- _Given text_
────────

# help please.....cloudy water



## izzyiracheta (Jan 4, 2012)

so i just started the whole saltwater thing....i bought a new 55 gal tank....the ladie at the lfs said i could put all my sand in the tank and fill it up with water and then add my salt...it has been 3 days and the water still looks cloudy in my opinion...my FW tank's water is alot clearer...anyways is this just normal or what????


----------



## izzyiracheta (Jan 4, 2012)

oh and i plan on only doing a FOWLR for this tank


----------



## Reefing Madness (Jun 26, 2011)

Gonna need a few things form you before being able to answer>
Do you have any powerheads in the tank, anything for water movement?
Are you running a skimmer? What kind, and what is it rated at?
Do you have any Live Rock or Dry Rock in the tank? How much?
With these things in place, your tank would have cleared up in a few days.

────────

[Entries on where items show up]

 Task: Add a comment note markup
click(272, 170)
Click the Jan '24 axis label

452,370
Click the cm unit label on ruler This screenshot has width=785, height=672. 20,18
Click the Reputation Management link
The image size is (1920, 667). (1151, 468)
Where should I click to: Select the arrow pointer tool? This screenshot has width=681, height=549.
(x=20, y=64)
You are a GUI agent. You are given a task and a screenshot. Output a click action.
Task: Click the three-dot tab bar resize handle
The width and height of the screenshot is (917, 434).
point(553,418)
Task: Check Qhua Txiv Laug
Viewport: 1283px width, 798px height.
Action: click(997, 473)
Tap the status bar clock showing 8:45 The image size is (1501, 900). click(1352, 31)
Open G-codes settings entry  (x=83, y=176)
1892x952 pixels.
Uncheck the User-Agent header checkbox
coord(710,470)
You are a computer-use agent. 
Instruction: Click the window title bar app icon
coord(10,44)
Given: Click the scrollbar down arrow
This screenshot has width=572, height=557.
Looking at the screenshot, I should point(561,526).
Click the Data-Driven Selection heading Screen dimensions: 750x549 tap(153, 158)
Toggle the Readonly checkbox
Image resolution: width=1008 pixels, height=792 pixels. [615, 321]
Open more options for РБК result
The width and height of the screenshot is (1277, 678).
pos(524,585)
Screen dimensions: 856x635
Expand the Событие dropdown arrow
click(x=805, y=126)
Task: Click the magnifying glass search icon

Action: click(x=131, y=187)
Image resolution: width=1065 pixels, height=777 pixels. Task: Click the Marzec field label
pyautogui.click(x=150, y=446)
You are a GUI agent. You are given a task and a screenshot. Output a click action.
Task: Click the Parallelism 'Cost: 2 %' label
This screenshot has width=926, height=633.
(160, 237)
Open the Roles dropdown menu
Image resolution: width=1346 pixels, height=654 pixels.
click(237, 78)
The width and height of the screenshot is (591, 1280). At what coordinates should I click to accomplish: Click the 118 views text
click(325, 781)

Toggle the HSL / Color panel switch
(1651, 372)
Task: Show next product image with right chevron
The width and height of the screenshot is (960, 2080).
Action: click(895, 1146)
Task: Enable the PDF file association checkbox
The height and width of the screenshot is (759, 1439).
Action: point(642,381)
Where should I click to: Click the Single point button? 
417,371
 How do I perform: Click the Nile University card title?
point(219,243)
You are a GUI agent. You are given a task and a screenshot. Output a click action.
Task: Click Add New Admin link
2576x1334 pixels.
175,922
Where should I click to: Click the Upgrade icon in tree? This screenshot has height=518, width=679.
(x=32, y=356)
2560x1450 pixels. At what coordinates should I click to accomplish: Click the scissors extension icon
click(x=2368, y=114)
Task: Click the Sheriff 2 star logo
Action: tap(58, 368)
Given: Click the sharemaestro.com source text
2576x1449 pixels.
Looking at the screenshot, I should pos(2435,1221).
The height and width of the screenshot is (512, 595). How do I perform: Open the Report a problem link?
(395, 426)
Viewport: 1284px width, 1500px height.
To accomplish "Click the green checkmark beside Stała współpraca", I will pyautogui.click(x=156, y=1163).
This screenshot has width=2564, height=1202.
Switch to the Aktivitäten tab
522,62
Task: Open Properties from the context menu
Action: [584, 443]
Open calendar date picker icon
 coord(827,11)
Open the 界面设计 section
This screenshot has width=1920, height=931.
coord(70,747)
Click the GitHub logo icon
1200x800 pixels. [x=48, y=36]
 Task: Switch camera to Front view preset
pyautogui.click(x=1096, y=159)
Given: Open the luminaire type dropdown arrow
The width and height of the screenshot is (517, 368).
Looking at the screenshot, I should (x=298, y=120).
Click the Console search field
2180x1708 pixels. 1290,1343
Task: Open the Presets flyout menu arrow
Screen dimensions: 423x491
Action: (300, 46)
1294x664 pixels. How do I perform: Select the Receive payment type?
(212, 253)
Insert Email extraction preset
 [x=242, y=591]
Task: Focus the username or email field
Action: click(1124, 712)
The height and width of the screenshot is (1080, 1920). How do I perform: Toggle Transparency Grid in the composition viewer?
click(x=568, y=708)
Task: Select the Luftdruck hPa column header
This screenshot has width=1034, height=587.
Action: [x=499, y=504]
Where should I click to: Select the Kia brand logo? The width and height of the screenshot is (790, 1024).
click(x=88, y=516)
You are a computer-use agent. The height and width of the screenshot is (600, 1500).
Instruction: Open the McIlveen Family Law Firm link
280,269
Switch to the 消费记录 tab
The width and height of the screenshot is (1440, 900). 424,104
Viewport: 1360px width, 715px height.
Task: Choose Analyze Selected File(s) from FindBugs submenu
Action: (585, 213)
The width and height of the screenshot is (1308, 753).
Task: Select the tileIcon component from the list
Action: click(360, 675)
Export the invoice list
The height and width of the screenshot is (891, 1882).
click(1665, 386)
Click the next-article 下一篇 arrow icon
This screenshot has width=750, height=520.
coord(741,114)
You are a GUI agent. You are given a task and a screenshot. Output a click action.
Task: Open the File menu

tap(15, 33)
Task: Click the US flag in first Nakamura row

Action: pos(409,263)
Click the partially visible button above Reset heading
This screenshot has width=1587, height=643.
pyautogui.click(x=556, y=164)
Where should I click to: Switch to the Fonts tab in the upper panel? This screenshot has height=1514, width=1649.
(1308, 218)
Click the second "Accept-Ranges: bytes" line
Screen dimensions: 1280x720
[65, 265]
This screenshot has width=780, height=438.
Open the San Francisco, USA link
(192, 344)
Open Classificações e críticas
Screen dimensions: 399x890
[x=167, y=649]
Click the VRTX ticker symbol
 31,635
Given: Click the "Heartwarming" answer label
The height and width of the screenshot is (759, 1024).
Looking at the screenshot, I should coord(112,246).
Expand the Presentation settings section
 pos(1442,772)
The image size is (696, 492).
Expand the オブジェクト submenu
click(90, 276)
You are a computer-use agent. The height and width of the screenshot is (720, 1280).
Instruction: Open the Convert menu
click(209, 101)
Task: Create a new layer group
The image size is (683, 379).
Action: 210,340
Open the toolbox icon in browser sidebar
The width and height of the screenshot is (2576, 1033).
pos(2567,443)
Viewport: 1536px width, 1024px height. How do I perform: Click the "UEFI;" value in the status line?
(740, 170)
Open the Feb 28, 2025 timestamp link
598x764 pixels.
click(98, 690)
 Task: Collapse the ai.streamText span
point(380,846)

────────

- _Directives_
**a.** Write out the stretch of the thread from "oh and i plan" through "tank? How much?", replacing "powerheads" with "wavemakers".
**b.** Pull out every line of the entries that contains the string "dropdown".
These entries have no connection to the thread.

- _Response list_
**a.**
oh and i plan on only doing a FOWLR for this tank


----------



## Reefing Madness (Jun 26, 2011)

Gonna need a few things form you before being able to answer>
Do you have any wavemakers in the tank, anything for water movement?
Are you running a skimmer? What kind, and what is it rated at?
Do you have any Live Rock or Dry Rock in the tank? How much?

**b.**
Expand the Событие dropdown arrow
Open the Roles dropdown menu
Given: Open the luminaire type dropdown arrow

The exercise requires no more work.